On Saturday, the day of my scheduled bachelorette party, I moseyed on down to Hernando's Hideaway to meet my SILTBies* for a fine mexican meal. I was considerably over-dressed for the occasion, as I've been suffering a reaction to anticipated Nova Scotia culture shock. In other words, I was in full "hoochie mama" mode, as Pixie terms it. Dinner was a co-ed affair and very funny. Then Stacy, Pixie & I piled into a cab, leaving my poor mono-afflicted maid of honour home to rest.

I know how pathetic I am. I know that I should be able to find another club as good as the Savage Garden. But that discovery lies in the future, and we bowed to the inevitable. 2 beers a piece and we started talking about the attractiveness of our brothers. Jesse sat down with us & was charmingly bothered by our undiluted femaley attractiveness. "At some point, I had a crush on all three of you!" I don't believe it about myself, really, but it was still a nice thing to say.

More boys showed up. I drank enough to reach the "obnoxiously frank" stage of intoxication, telling Dirk in no uncertain terms what I thought of the girl he's been chasing for years.
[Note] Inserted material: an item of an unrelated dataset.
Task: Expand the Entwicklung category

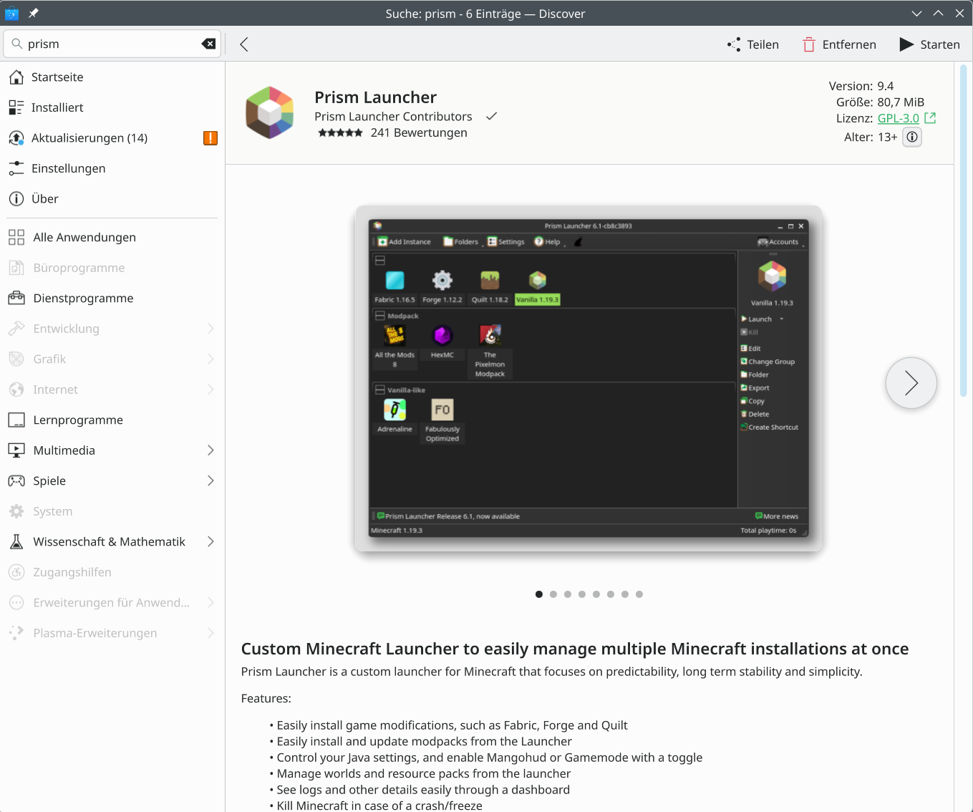Action: pyautogui.click(x=210, y=328)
At some point, we decided to go to the peelers. Not a male strip club - beefcake, how boring. No, we'd be edgy young girls & get a lap dance at the most famous strip club in Toronto: The Brass Rail.

What a bad idea.

I've never been in a strip club before. It was fun for about 30 seconds. Then I started getting depressed. The girls were zombie-vacant & their fake breasts jutted out of their chests like horrible experiments performed by sadistic doctors. The men were beyond flip description. The faces of my friends looked strained, as if we were having fun at gunpoint. After about 20 minutes trying to catch someone's eye, I finally flagged down the first girl that passed by. Holding a 20, I politely asked for a lap dance. "I don't do girls or couples," she said in a quiet Australian voice. "No offense."
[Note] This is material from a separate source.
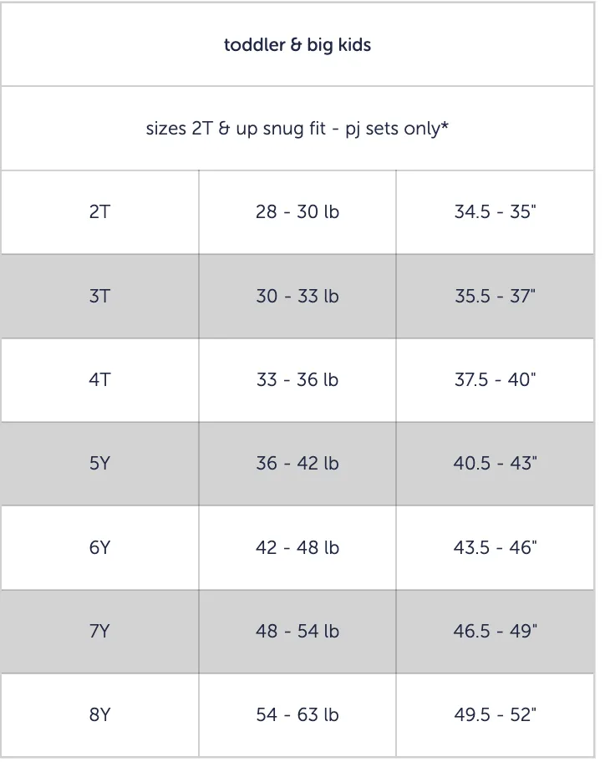This screenshot has height=762, width=605.
Task: Click the 4T size cell
Action: pyautogui.click(x=99, y=380)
It was at this point that my depression became something a little more active.

I've been insulted by lots of people. I'd venture to say that I've been insulted by some of the best. But I will not be insulted by a stripper who prefers grimy old men to someone as pretty as she. "We're leaving," I ordered the table. And leave we did.

Outside the club we shuffled from foot to foot, unwilling to part on such a note. I found myself compulsively licking my teeth, as if I was about to take a chunk out of someone. My way of compromise, I spat on the steps and we disappeared into the night.